West also says that outside disruptors, chiefly Amazon, are advancing and revolving their model around artificial intelligence. The e-commerce giant recently joined forces with Berkshire Hathaway and JPMorgan Chase on a healthcare company called Haven. The joint venture’s focus is threefold: better access to health providers, easy-to-understand insurance benefits and affordable prescription drugs. Haven will only be available to employees of the three firms, at least for now. The joint venture has stated it eventually plants to share its findings with others outside its network.

Costello sees this play as one the current healthcare industry will need to respond to — and quickly.

“We need to start looking at healthcare as a lifestyle brand,” Costello said. “All healthcare needs to start reflecting wellness. We need to create ‘easy’ so we can be around when people like Amazon come to market. Healthcare has to be somewhere where people want to be. We’re marching down this brand of consumerism, and consumers want to be in Newport Coast. They want to be at the Irvine Spectrum Center.”

John Wadsworth, senior vice president of Colliers and a Leasing & Operations Update panelist, believes partnerships and one-stop shops are where the industry is headed. In fact, he believed retail and healthcare have more in common than many may think.

“Healthcare is retail,” Wadsworth said. “Retail conversions are a real opportunity. How many mall operators have reached out and said, ‘Help us. Be our savior’? It can work. The fundamentals of those spaces can work. They’re not an end-all, be-all solution, but they’re here to stay.”

Pacific Medical Buildings (PMB) is one firm capitalizing on this opportunity. The firm is converting the 50,000-square-foot, 1980s-era Harkins Theatre in Goodyear, Ariz., into a build-to-suit medical office building.

“Converting the movie theater drove down costs and gave us speed to market,” said Jake Dinnen, senior vice president of development for PMB and a Trends & Market Forces panelist. “It was 98 percent leased from day one.”

Connection-Driven

Another retailer has caught Costello’s eye as she calculates the “stickiness” formula for consumers: CVS/pharmacy.

“We use CVS as a benchmark,” Costello said. “With MinuteClinic, they’ve got easy down. They’re convenient, they’re connected. They don’t have specialist physicians. Health systems need to play in that space if they’re going to do prevention health. CVS has established a stronghold there. We need to watch them carefully and meet and exceed them in the way they’re embracing the consumer.”

The lack of specialist physicians means CVS can only have so long of a reach. It also reinforces the notion that partnerships will maximize everyone’s value.

“We really need to know where CVS starts and stops, and where we then start,” said Jeff Land, senior vice president of corporate real estate for Dignity Health and fellow Hospitals & Systems panelist. “When you work in population health, it really becomes about who you partner with because you don’t have to be an expert in everything.”

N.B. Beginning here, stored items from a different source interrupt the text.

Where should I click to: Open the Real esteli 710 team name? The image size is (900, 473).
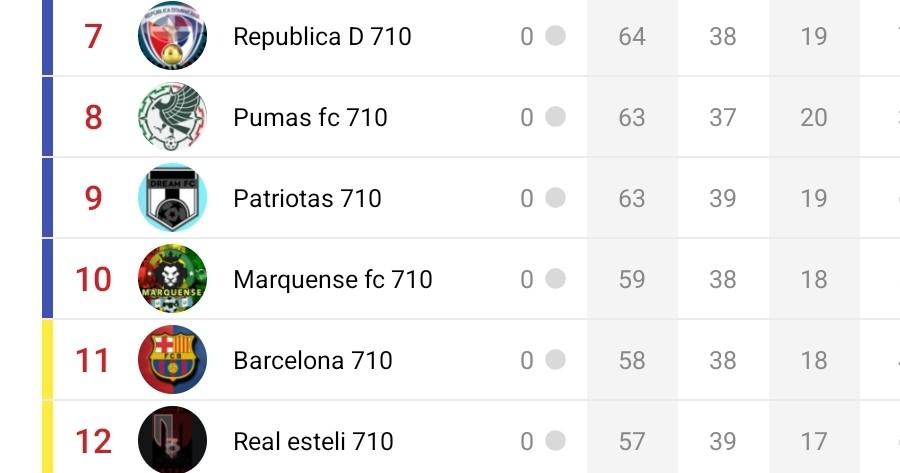pos(313,441)
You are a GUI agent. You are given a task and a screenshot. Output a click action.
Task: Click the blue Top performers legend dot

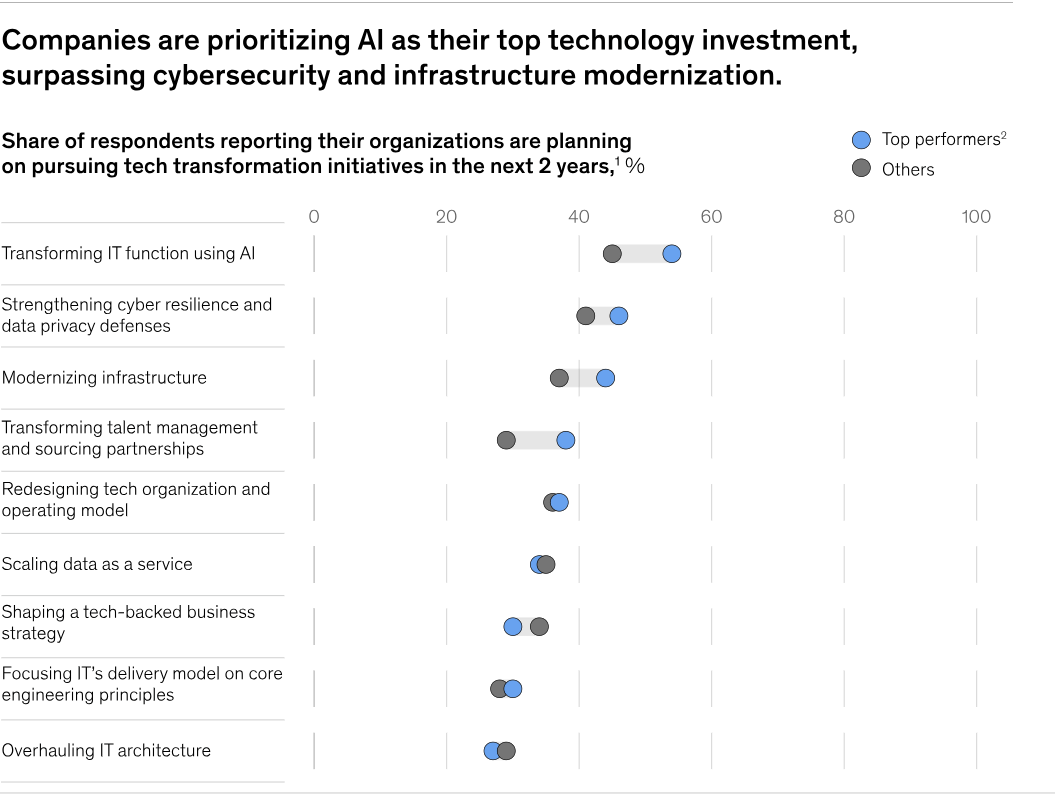[x=861, y=140]
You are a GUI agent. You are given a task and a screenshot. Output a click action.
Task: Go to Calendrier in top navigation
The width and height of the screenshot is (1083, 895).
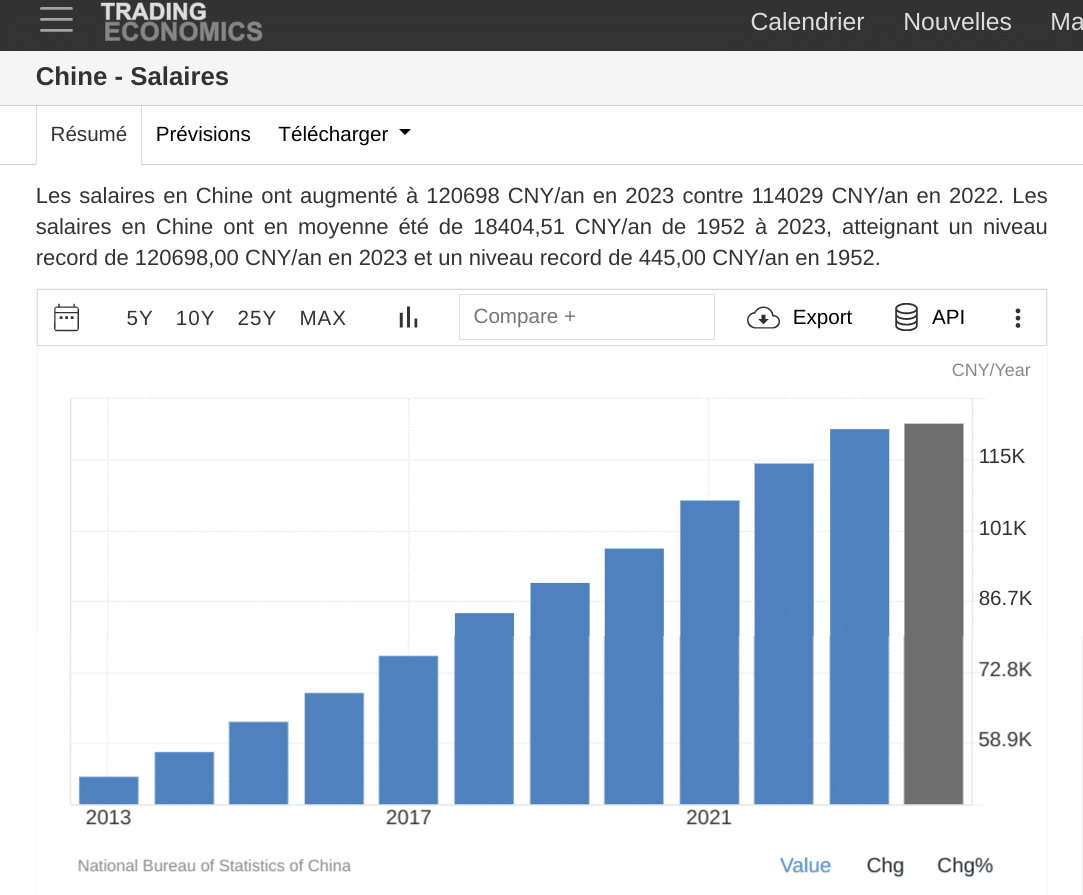point(807,22)
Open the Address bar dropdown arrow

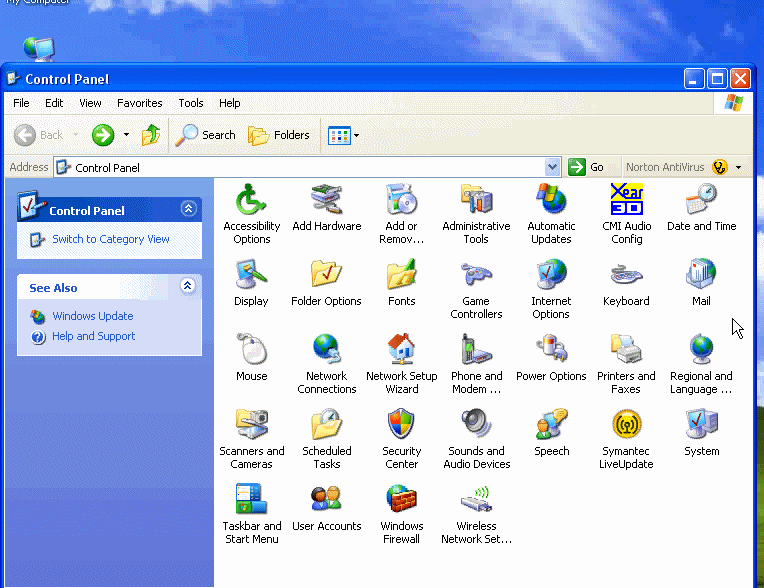(553, 168)
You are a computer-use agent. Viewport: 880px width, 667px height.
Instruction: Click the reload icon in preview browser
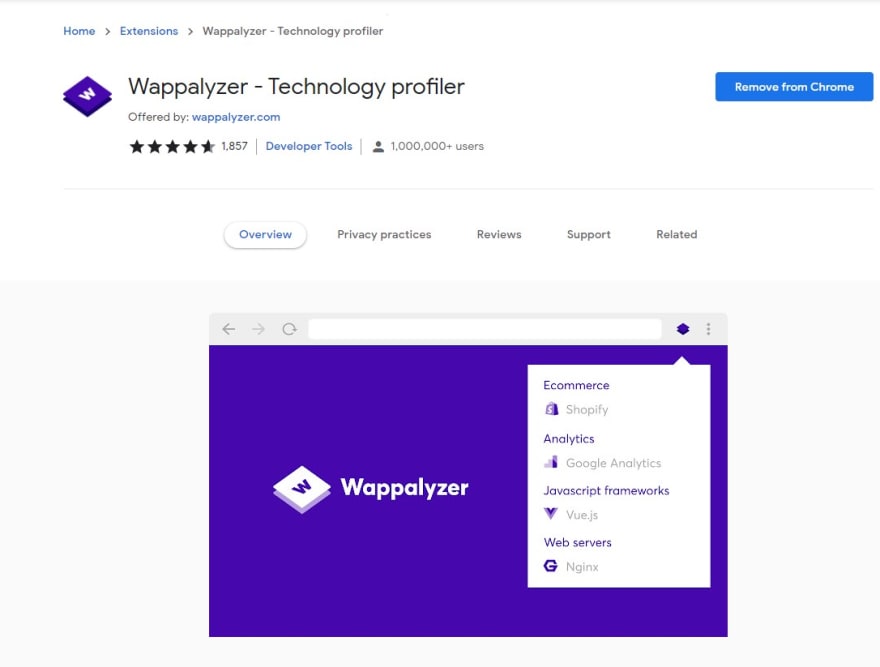click(x=289, y=328)
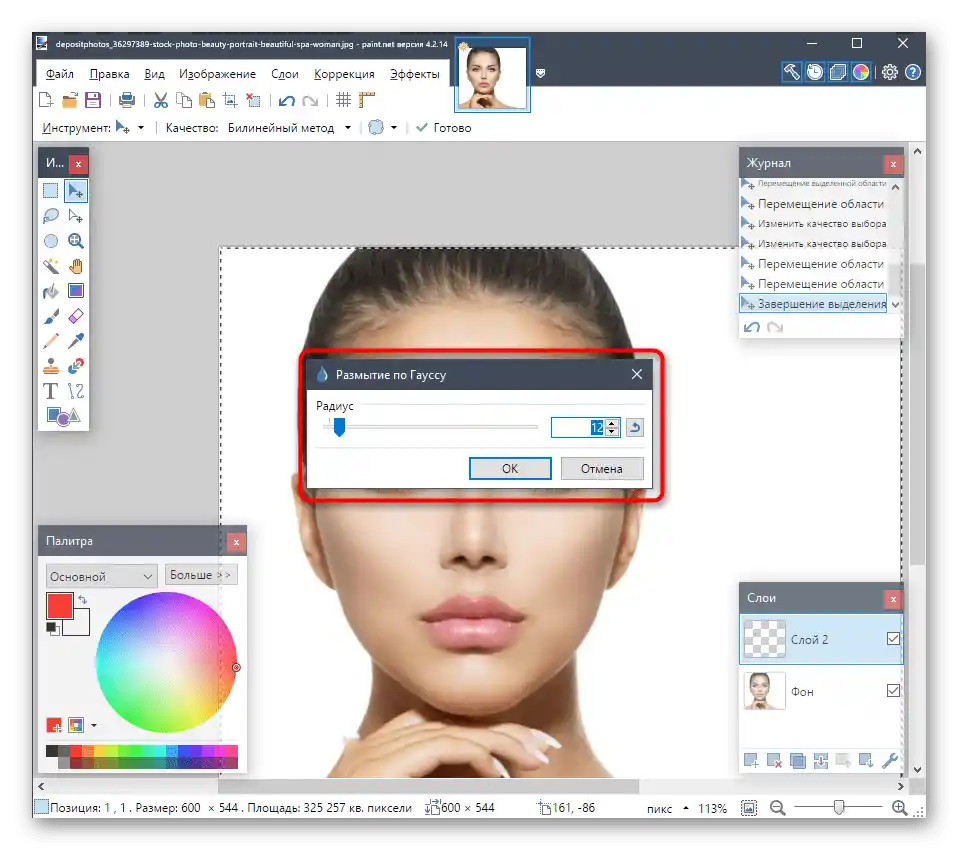
Task: Expand the Качество sampling method dropdown
Action: click(x=348, y=128)
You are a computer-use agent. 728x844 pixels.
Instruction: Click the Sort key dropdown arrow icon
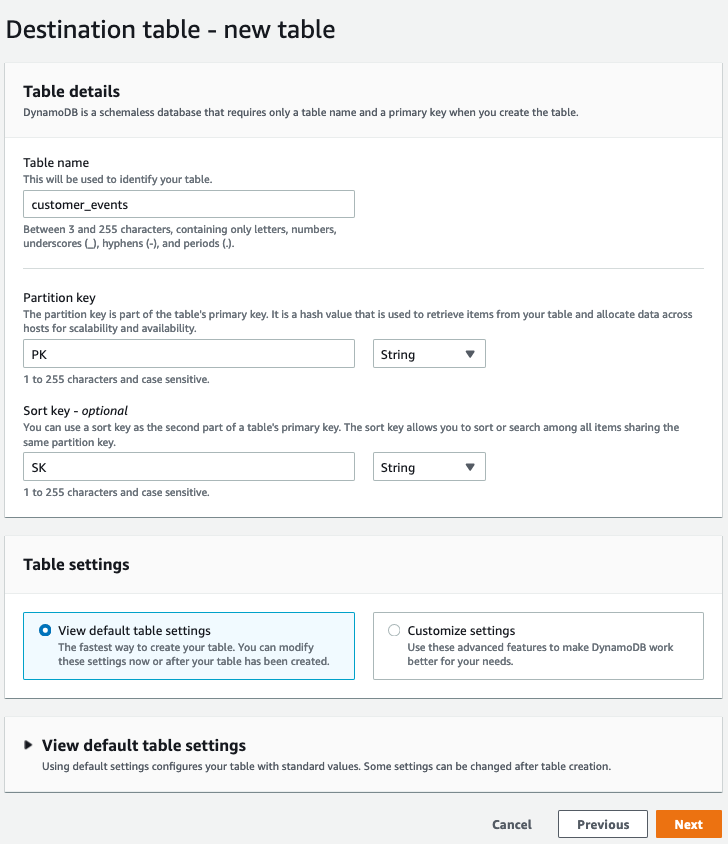(470, 467)
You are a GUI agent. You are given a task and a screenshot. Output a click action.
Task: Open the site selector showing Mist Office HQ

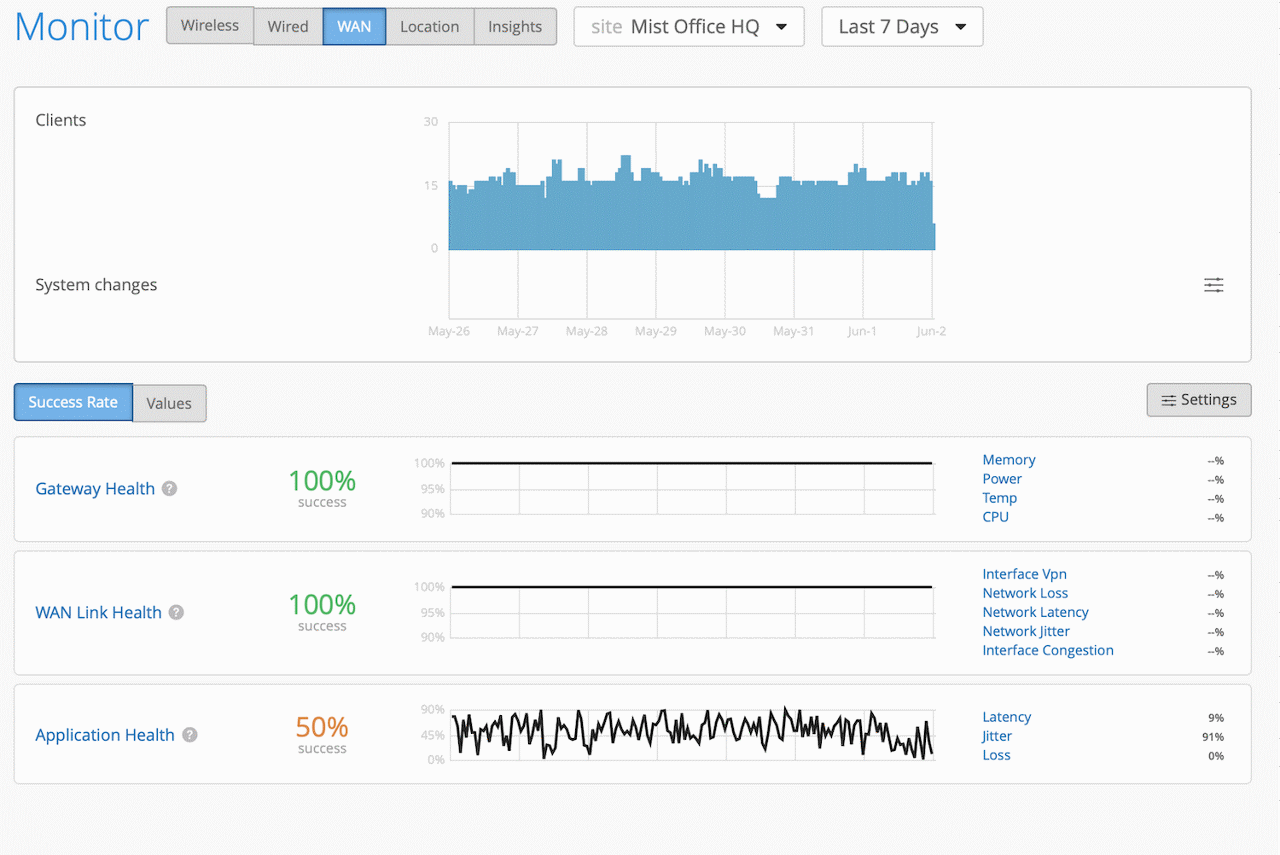(x=688, y=27)
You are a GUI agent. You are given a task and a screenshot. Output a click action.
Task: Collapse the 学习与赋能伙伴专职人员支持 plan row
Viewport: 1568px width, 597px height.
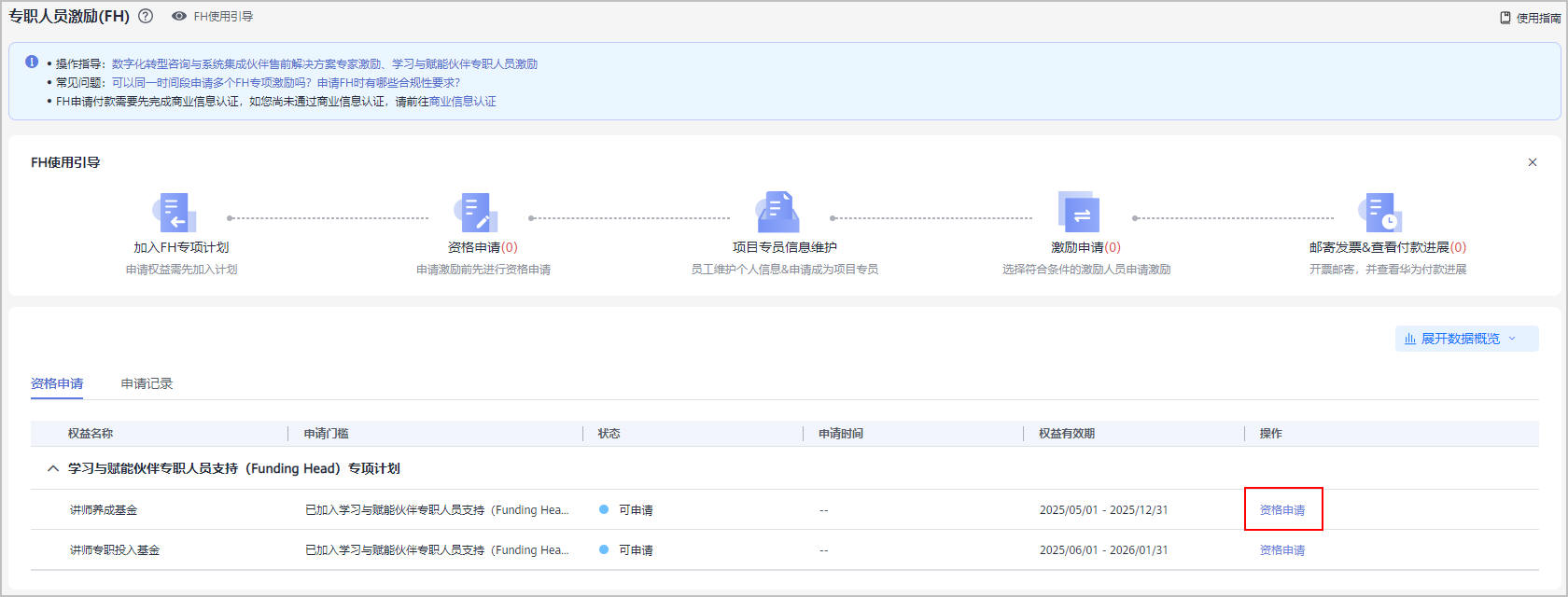tap(53, 468)
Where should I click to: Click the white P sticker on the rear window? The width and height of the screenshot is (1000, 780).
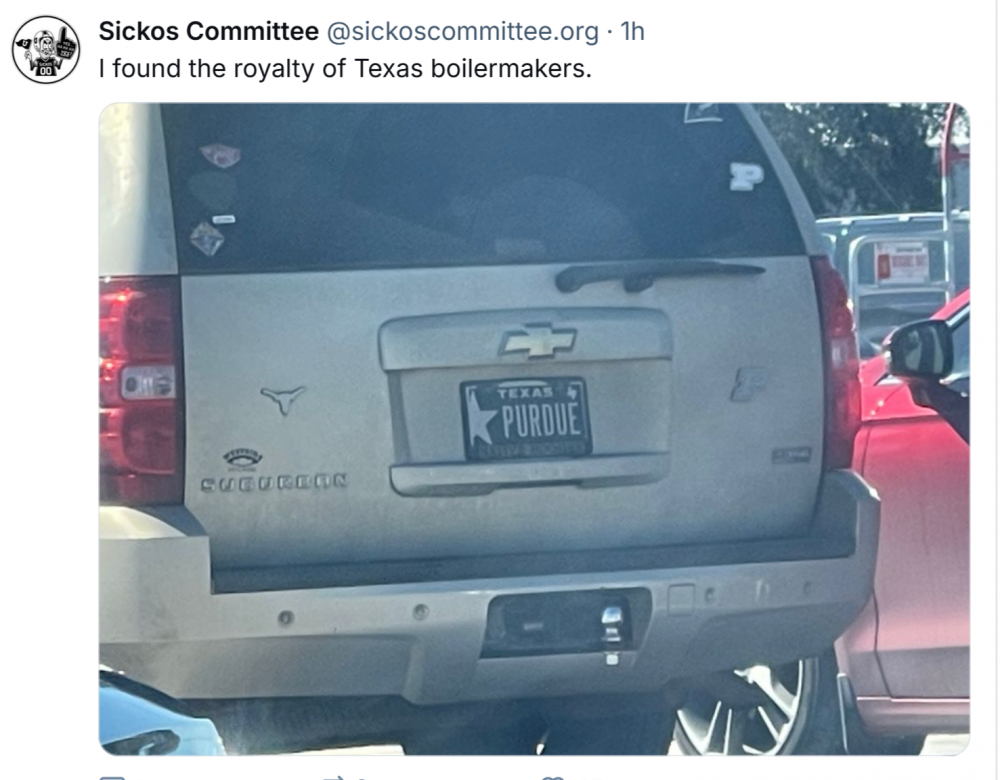(746, 176)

Whether it was CVS, Walmart, Amazon or each other, panelists agreed competition was out there. Neil Carolan, senior vice president of Rendina Cos. and a Trends & Market Forces panelist believes in mutually beneficial partnerships, noting that 80 percent of his firm’s business is repeat business. One relationship he’s focusing on currently is with retail landlords,

Carolan adheres to the old saying, “if you can’t beat hem, join them” — or at least move in alongside them. “Will people go to a doctort next to Macy’s?” Carolan asked. “Probably. They like to put pediatricians near grocery stores. Mall redevelopment is going to be a big trend. We’re doing several of them. The pipeline is long. Competition doesn’t scare me. I don’t think it scares anyone. Bring it on.”